_Problem_. Find the lines in the material below that include the word "each", count them, and give that count alone.

○ ○ ○ ○ ○ ○ ○

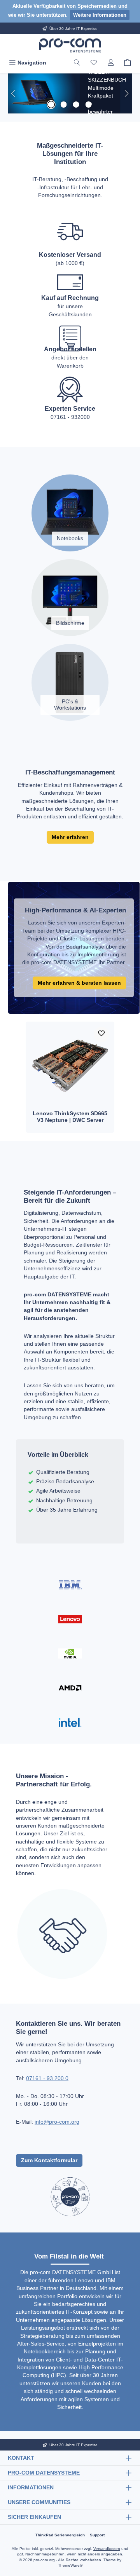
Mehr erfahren (70, 837)
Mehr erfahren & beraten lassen (79, 983)
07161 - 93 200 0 (47, 2078)
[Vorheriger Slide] (14, 93)
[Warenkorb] (127, 62)
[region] (70, 93)
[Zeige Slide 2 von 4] (64, 104)
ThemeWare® (70, 2565)
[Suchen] (77, 62)
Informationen (31, 2487)
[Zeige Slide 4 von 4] (89, 104)
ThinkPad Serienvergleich (60, 2535)
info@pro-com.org (57, 2122)
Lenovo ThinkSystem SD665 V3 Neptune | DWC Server (70, 1116)
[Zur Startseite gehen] (70, 45)
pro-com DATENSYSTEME (44, 2473)
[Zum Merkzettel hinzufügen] (101, 1034)
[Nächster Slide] (126, 93)
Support (97, 2535)
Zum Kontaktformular (49, 2160)
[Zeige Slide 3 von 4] (76, 104)
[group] (70, 93)
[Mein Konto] (110, 62)
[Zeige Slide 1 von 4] (51, 104)
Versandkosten (106, 2548)
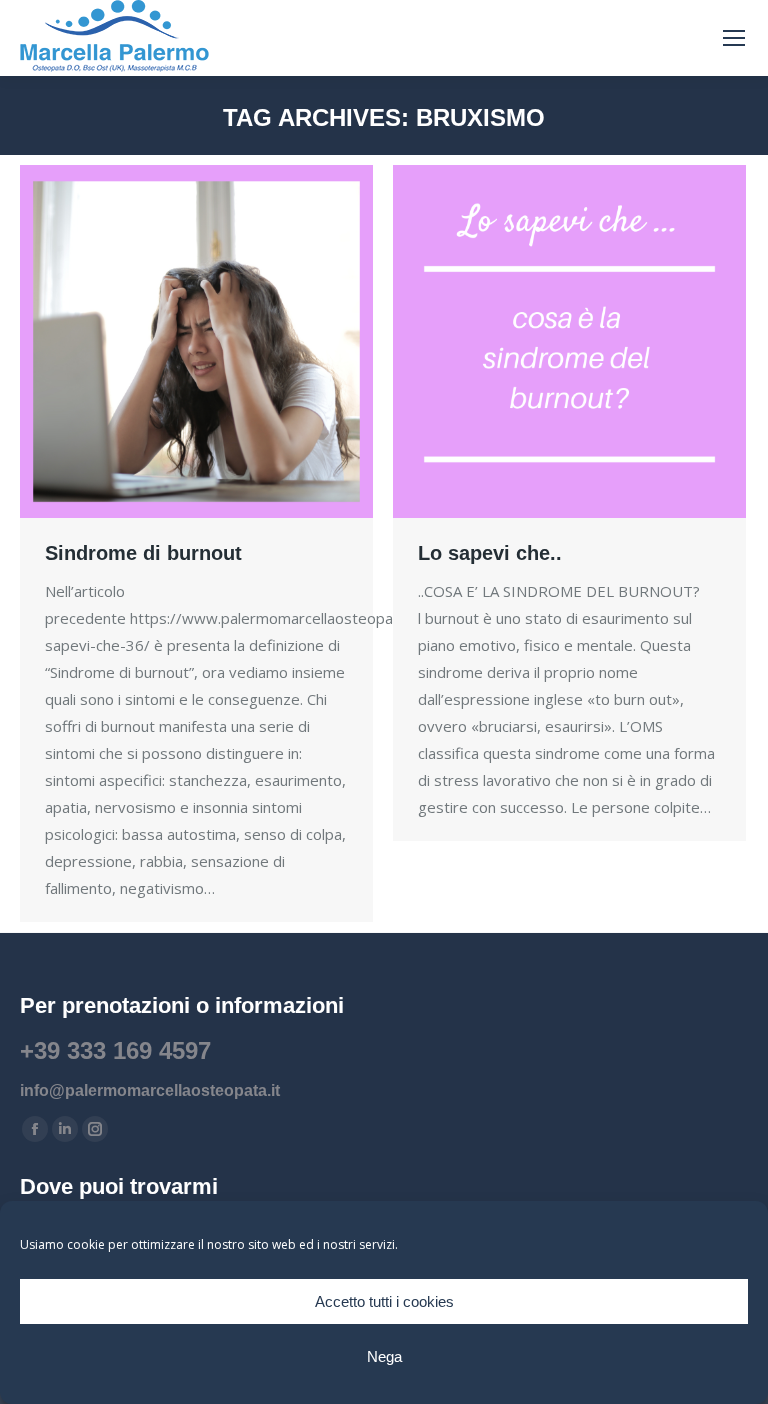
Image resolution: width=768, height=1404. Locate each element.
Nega (384, 1356)
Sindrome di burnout (143, 553)
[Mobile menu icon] (734, 38)
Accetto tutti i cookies (384, 1301)
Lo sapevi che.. (490, 553)
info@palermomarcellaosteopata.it (150, 1090)
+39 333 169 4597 (115, 1050)
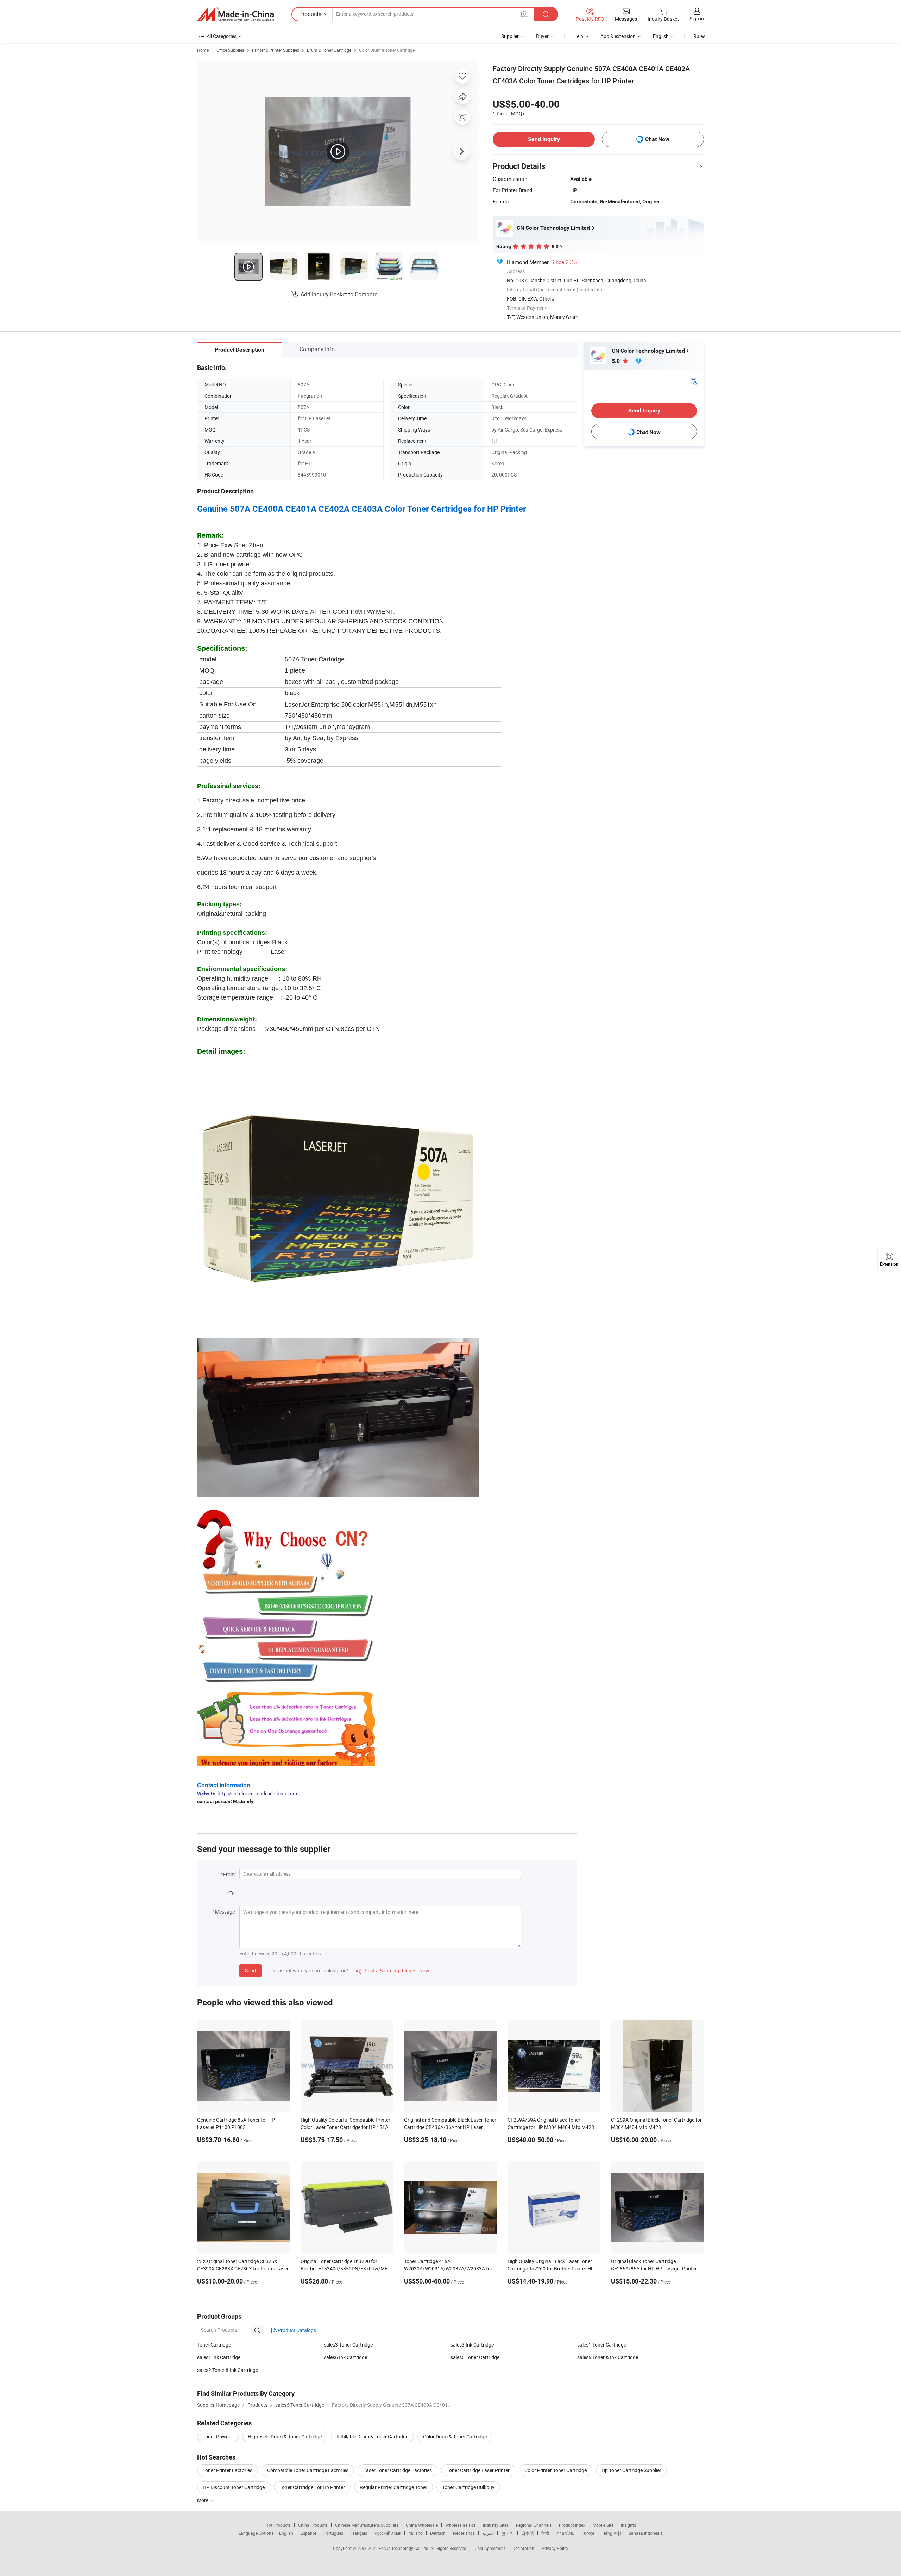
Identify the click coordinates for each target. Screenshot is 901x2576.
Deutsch (438, 2533)
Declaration (523, 2548)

○ ○ ○ ○ ○ ○ ○

_Result_. 2